Remember that famous song 'kabhi kabhi mere dil mein khayal aata hai'. It is an ode to intimate love but is actually a takeoff on his original nazm 'kabhi kabhi' where he counts, in the first half, the imaginative bliss that he could have in her beloved's beauty, her supple body, her lips, her tresses, and in the second, regrets that he can't have any of this as the worldly concerns have completely dissipated his desire and left him directionless.

Love ceases to be a physical or a mystical entity and turns a political accessory under the influence of Marxism. Sahir's emotional and intellectual conflicts reflect much better in his famous long poem Parchhaiyan, where he dramatises a lover's discourse in the background of ongoing world war and political exploitation.

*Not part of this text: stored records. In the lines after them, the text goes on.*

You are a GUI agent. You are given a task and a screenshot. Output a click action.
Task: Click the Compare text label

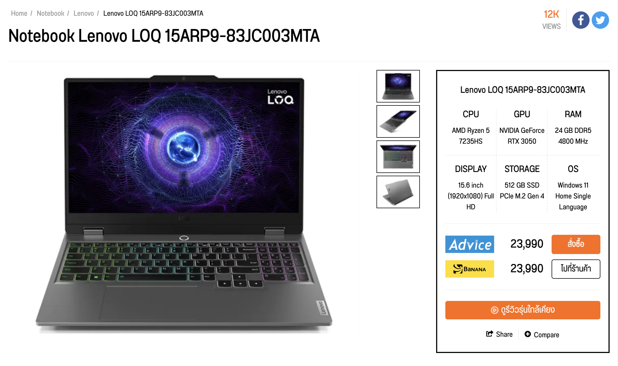(x=546, y=335)
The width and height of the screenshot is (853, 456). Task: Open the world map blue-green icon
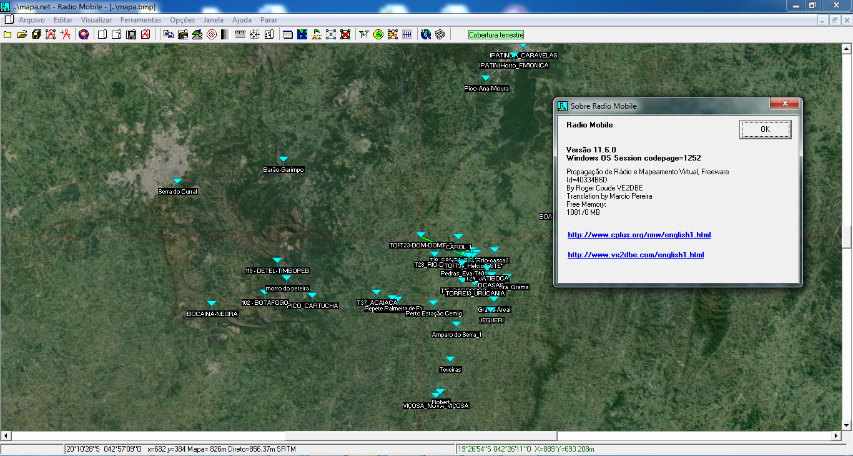[x=302, y=35]
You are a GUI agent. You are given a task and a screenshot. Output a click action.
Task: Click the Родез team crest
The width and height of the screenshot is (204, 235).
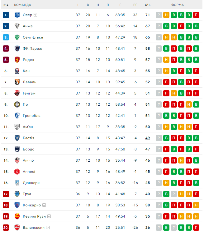click(x=17, y=60)
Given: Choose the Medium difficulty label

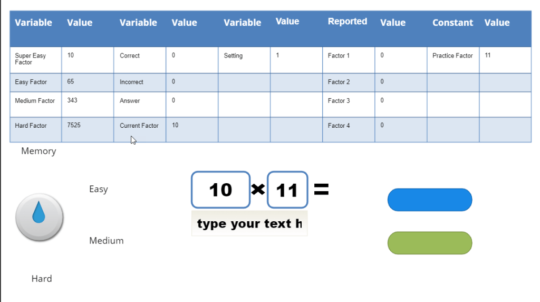Looking at the screenshot, I should click(x=107, y=241).
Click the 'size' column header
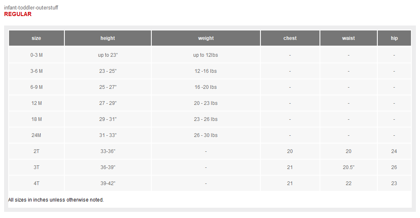This screenshot has width=420, height=218. click(37, 38)
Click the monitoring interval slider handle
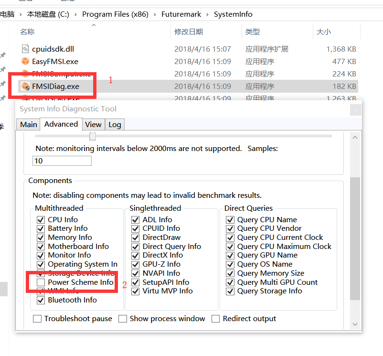383x356 pixels. tap(93, 136)
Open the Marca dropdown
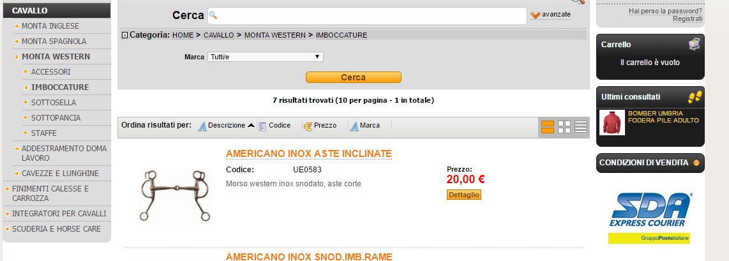This screenshot has height=261, width=729. pyautogui.click(x=266, y=57)
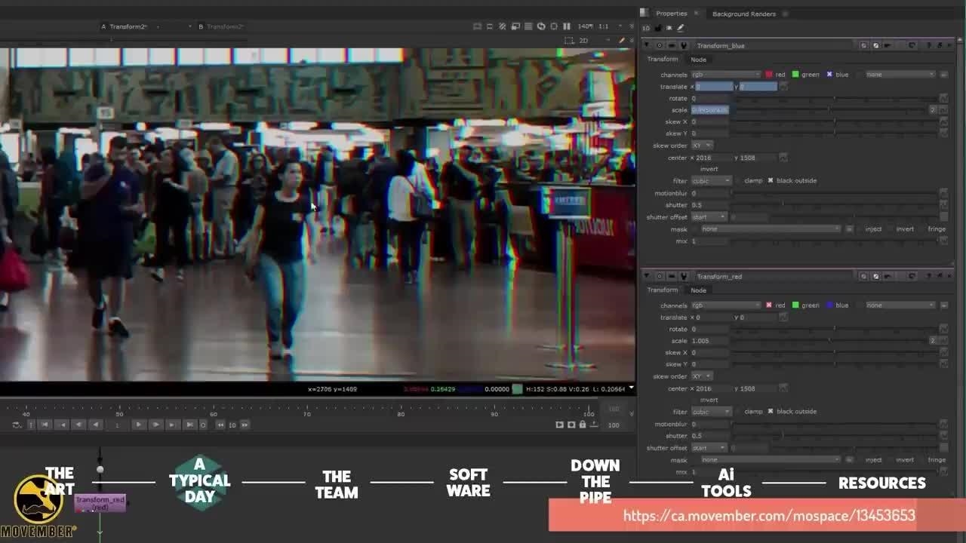Click the lock icon below the timeline
This screenshot has width=966, height=543.
click(583, 425)
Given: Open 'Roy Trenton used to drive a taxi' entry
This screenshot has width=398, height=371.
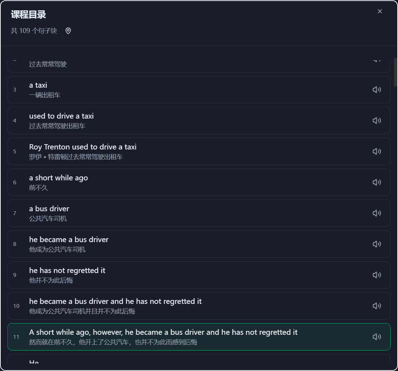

In real life, he could not bring himself to love the woman he loved or those who loved him. Anwar Ali, the famous Pakistani cartoonist, his contemporary at Ludhiana College, recalls that of the many budding poet students who would woo girls, Sahir was most sought after and his poem "marghat ki raakh se' on the death of a girl student made him even more popular. 

Ishar Kaur, Prem Chaudhary, Amrita Pritam, Sudha Malhotra were among the many women who have been associated with him. Sahir reportedly agreed to marry the famous story writer Hazra Masroor, but the proposal fell through. Nobody knows the reason why, but the guess is that it could be social taboos, religious differences or self-restraint. Some even speculate oedipal fixation. Sahir earned his real accolades when he entered the Bombay film industry despite his baggage of progressive ideas. Although he wrote scores of highly romantic songs, he did not relent on his anti-romantic streak. His social consciousness blended perfectly with the musical requirements of Hindi romantic cinema. 

Sahir may be remembered today for his highly charged socially motivated songs. Yet the most iconic of his songs that states his spiritual and material world-view is 'man re tu kahe na dheer dhare' from the film Chitralekha. Life goes on its pace, unmindful of us. Time, beauty, relationships change. Why do we try to control things? Stay in peace and stop agitating.

If the world had understood this in his time, he would probably have had more time to love than to regret it.